Bucking a national trend, sales of single-family homes soared by double digits in Hillsborough, Pinellas and Hernando counties in September.
That dramatic increase, coupled with minor price increases, suggests that a real estate market that has favored sellers for several years is finally starting to swing a bit in favor of buyers.
Another positive sign for those looking to purchase:
The supply of available houses in Tampa Bay has increased, helping to hold down prices.
"Inventory has grown over the last couple of months so opportunities for buyers in today’s market are very, very strong," Charles Richardson, senior regional vice president of Coldwell Banker, said today. "Buyers are very knowledgeable: Sellers overpricing property face the problem of buyers knowing very much what values should be."

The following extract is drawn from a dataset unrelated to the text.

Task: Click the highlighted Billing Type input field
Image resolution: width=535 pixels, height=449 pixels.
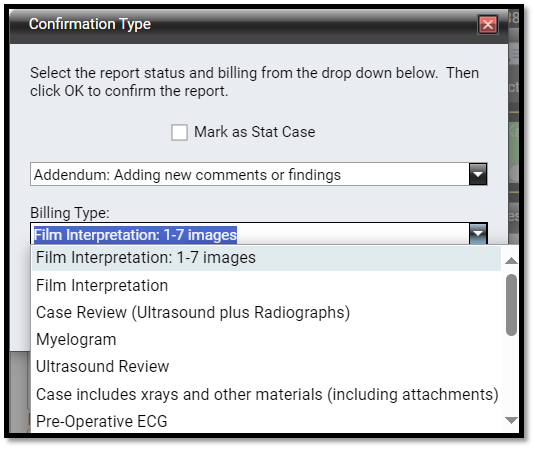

The jump in sales of single-family homes — by far the biggest part of Tampa Bay’s residential real estate market — is due in part to a sales slowdown in September 2017 when Hurricane Irma brushed the area. But even allowing for that, "it’s a good market, it’s a healthy market," Richardson said.
Hernando had by far the biggest increase in single-family home sales in September, soaring 26.4 percent compared to a year earlier, according to figures released today by Florida Realtors. Prices rose 7.6 percent to a median of $187,741. Other results:
• Hillsborough, sales up 13.3 percent and prices up just shy of 2 percent to a median of $243,373. Other results:
• Pinellas, sales up 11 percent and prices up about 3 percent to $256,000.
• Pasco, sales up 8 percent and prices up 5 percent to $228,000.
Nationally, U.S. home sales fell in September by 4.1 percent — the biggest drop in more than two years. Prices of existing homes across the country — houses, condos and townhomes — increased 4.2 percent to a median of $258,100.
October sales figures, which won’t be out until late November, could be a better indicator of whether the Tampa Bay market is truly hitting a closer balance between buyers and sellers. Mortgage interest rates have risen almost a full point this year from historically low levels to a current average of 4.9 percent.
Even a one point rate increase can boost monthly payments $100 or more.
"As interest rates continue to rise, that’s certainly going to be a challenge," Richardson said.
Tampa Bay’s priciest transaction in September was $4.1 million for a house built in the 1920s on two lots in Tampa’s Hyde Park. Extensively renovated twice since then, the five-bedroom, five-bath home with a glass pool house has been featured in Architectural Digest.
In Pinellas’ top sale, a New Hampshire buyer paid $3.7 million for a 10,333-square-foot home with an all-mahogany library and a gazebo with outdoor kitchen and bar. It was among five Pinellas’ homes that sold for more than $3 million in September.
Tampa Bay’s luxury market continues to thrive. As of mid-October, 102 homes in Pinellas and Hillsborough sold for at least $2 million while another 157 homes at that price point are under contract.